1925 : le ghetto du Caire, 'Haret el Yahoud, habité par des Juifs pauvres, humbles, apatrides, et par ailleurs lieu d'origine récente des quelques familles juives qui comptent parmi les plus nanties, modernes et influentes du royaume, est surprenant par ses us archaïques et superstitieux, surtout si on le compare à d'autres quartiers et communautés juifs du Levant à la même époque [ex. Constantinople, Salonique, Smyrne, Tunis, etc.]. Des rites, croyances, pratiques ancestraux président à la venue au monde des deux frères de lait. Du point de vue historique, la naissance et la précoce intronisation de Farouk, roi à quinze ans, contribuent sans doute lourdement à penser la modernité égyptienne comme une heureuse et accessible possibilité qui passe par la proximité avec la Grande Bretagne.

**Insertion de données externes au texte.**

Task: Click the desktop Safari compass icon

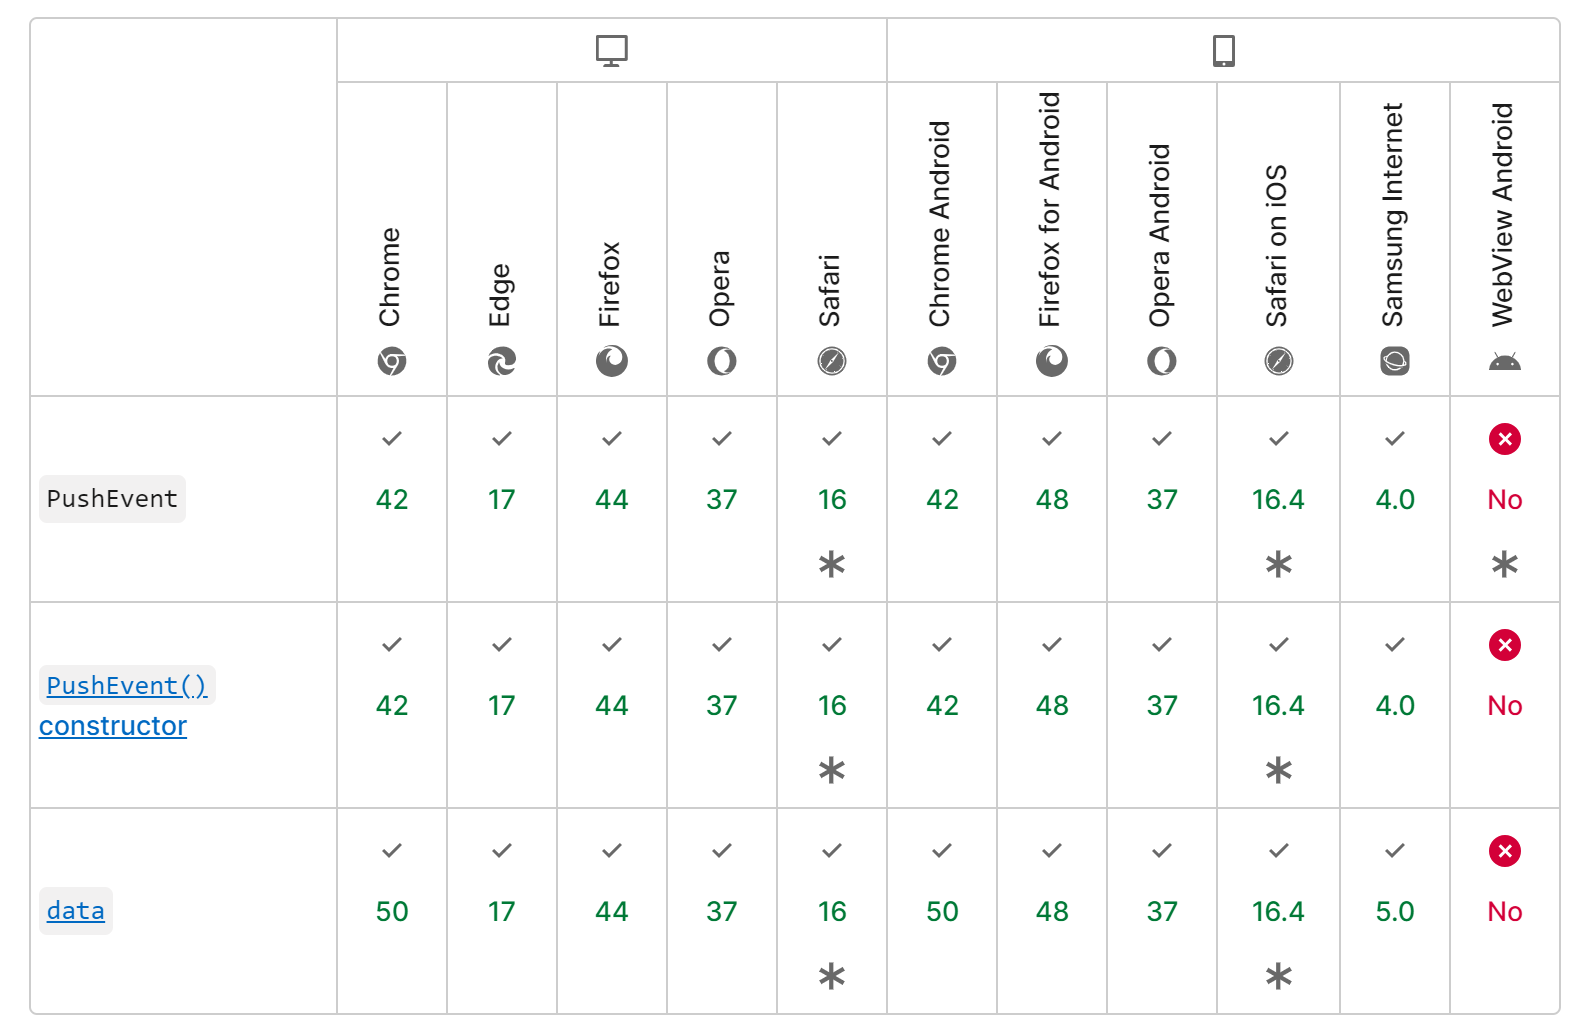Action: (x=832, y=361)
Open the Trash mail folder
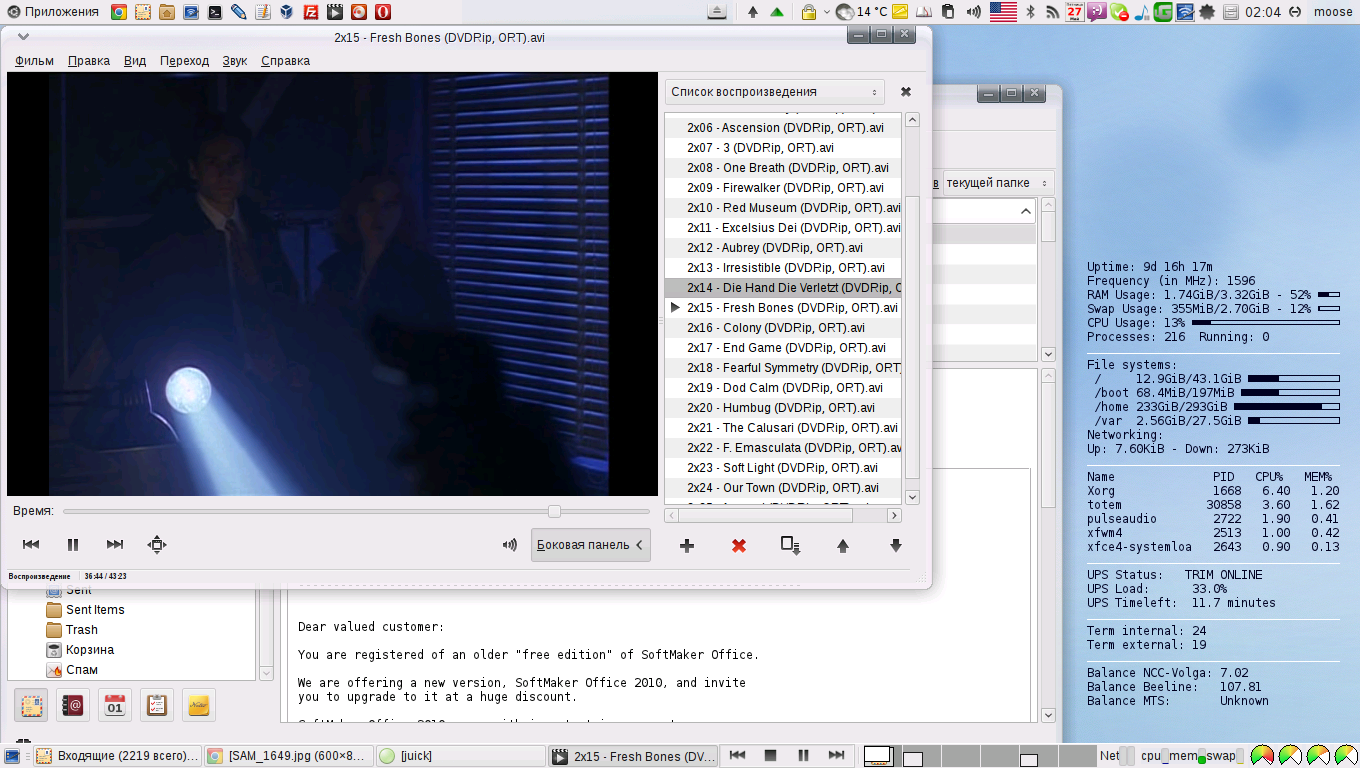1360x768 pixels. click(x=82, y=630)
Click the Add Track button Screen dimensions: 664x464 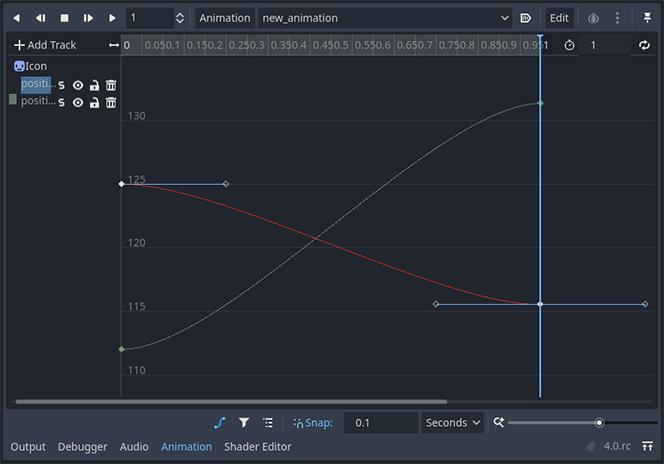point(45,45)
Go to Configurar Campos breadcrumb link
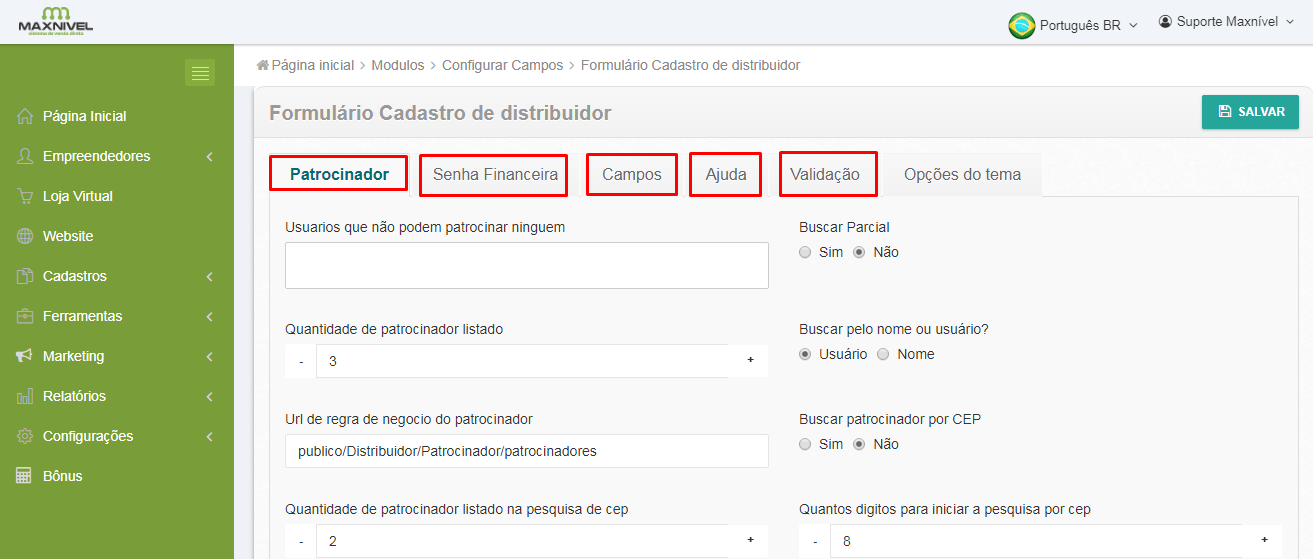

1942 : pendant que la guerre mondiale fait rage, que l'Afrikakorp de Rommel semble sur le point de l'emporter sur le million de soldats britanniques stationnés en Égypte, que cette dernière se transforme en quasi colonie anglaise suscitant les premiers ressentiments populaires, l'histoire d'amour se développe dans toute son ampleur, sa nature surhumaine car édictée se révèle, et apparaissent des personnages secondaires, dont le roi, tous jeunes et néanmoins précoces dans leur passage trop brutal à l'âge adulte. Trop d'amour, d'argent, de pouvoir pour des gamins...
1952 : comme une fatalité chargée de son lot de deuils, le pays renonce à la modernité européenne en cédant au repli islamiste – les Frères musulmans – ; les frères-amants se séparent avant d'être éloignés par l'exil du héros, ainsi que de toute la minorité juive, dans des scènes de véritables pogroms qui constituent l'épilogue du roman.
« Nous autres, Juifs d’Égypte, nous étions là avec les pharaons, puis avec les Perses, les Babyloniens, les Grecs, les Romains ; et lorsque les Arabes sont arrivés, nous étions encore là... et aussi avec les Turcs, les Ottomans... Nous sommes des autochtones, comme les ibis, comme les bufflons, comme les milans. Aujourd'hui, nous n'y sommes plus. Il n'en reste plus un seul. » (p. 535)
Trois romans en un, tous nécessaires, tous aussi importants... Chaque lecteur aura sa préférence. Cela fait long, mais je n'y trouve, pour ma part, aucune longueur.